IPA’S (India Pale Ales)
IPA’s are one of the most popular beers in the United States. They’re extremely hoppy, often carbonated and sometimes even bitter. Ever wonder why IPA’s are called “India” pale ales? Long ago, when India was part of the English colony, the English found that their regular beers (English porters and ales) tasted terrible by the time they got to India. To solve their this, they crafted the “India Pale Ale”, a beer that was designed to last the trip to India. They packed their barrels with alcohol and hops, knowing it would preserve the beer on its trip to India. It worked, and the people really liked it! They began producing “Double IPA’s” for longer trips, adding a second huge dollop of hops after the brewing process was finished. It’s a beer with a history. It’s a beer that’ll get you going. And to this day, almost everyone loves a good IPA.
STOUTS AND PORTERS
Porters and stouts are simply ales brewed with a darker colored malt. Although these beers look dark and heavy, they’re generally not as thick as one would think. In fact, there’s a wide variety of dark beers that range from really dry to really sweet — and some are really light. Originally, brewers invented the stout because it look longer to spoil than other beers. To describe a “strong” porter, brewers would refer to their beer as a “Stout Porter” (or a “strong” porter). Today, the two styles have very distinctive categories. It’s a favorite beer choice for many because of sweet flavorings — vanilla, pumpkin, chocolate, and coffee just to name a few.
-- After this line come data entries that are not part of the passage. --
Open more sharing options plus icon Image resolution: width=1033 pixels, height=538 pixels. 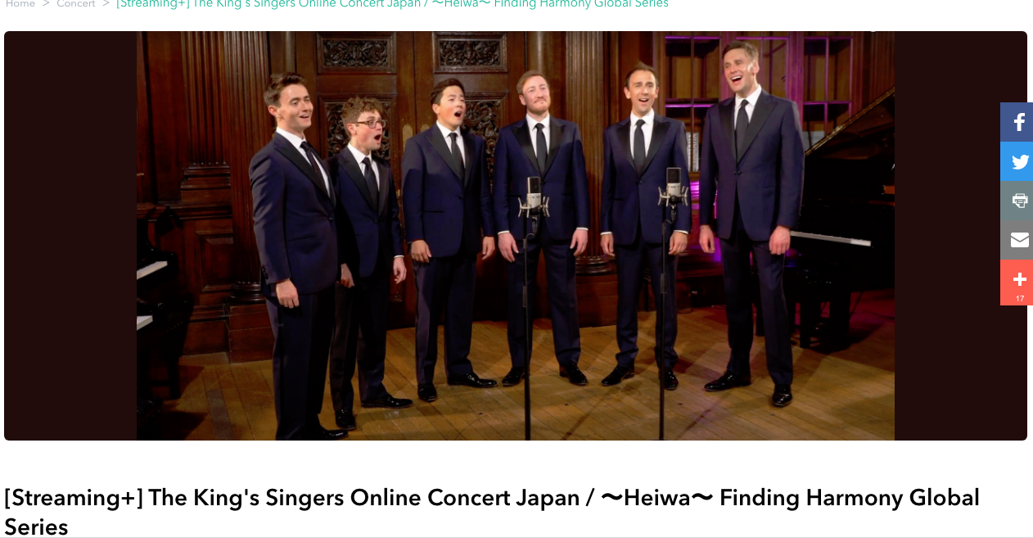[x=1017, y=278]
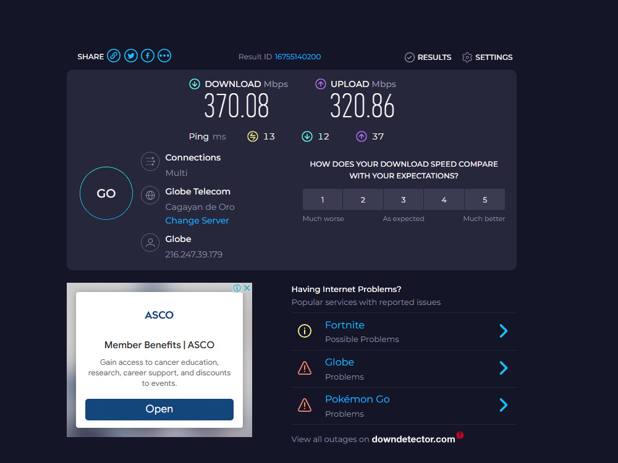Rate your download speed as '3' As expected

(404, 199)
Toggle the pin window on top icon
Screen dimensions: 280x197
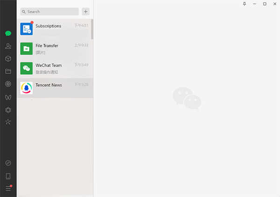(245, 4)
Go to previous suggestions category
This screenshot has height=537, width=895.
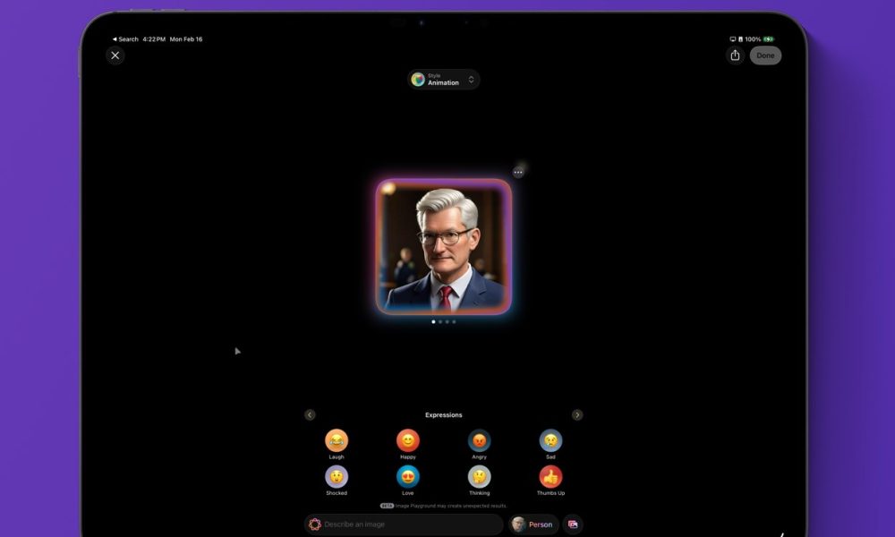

The Geman word for “Lagern”, Lager means “to store”. It’s a beer that’s brewed with a bottom fermenting yeast that needs to be stored in a cold environment for long periods of time to allow all the flavors to come through. Lagers were originally developed by brewers who wanted to make beer in the winter and utilize the natural outdoor temperatures. Today, lagers are a favorite beer choice for many, as they are easy-drinking and flavorful
Ales have been enjoyed for hundreds of years and are produced exactly the opposite of a lager. The yeast is fermented on the top and it’s brewed in warm temperatures. Each region has a unique style of ale depending on the type of water and many other variables, so the “where” of an ale is extremely important to its taste. Traditional, with delightful hints of fruit. Ales are a true classic.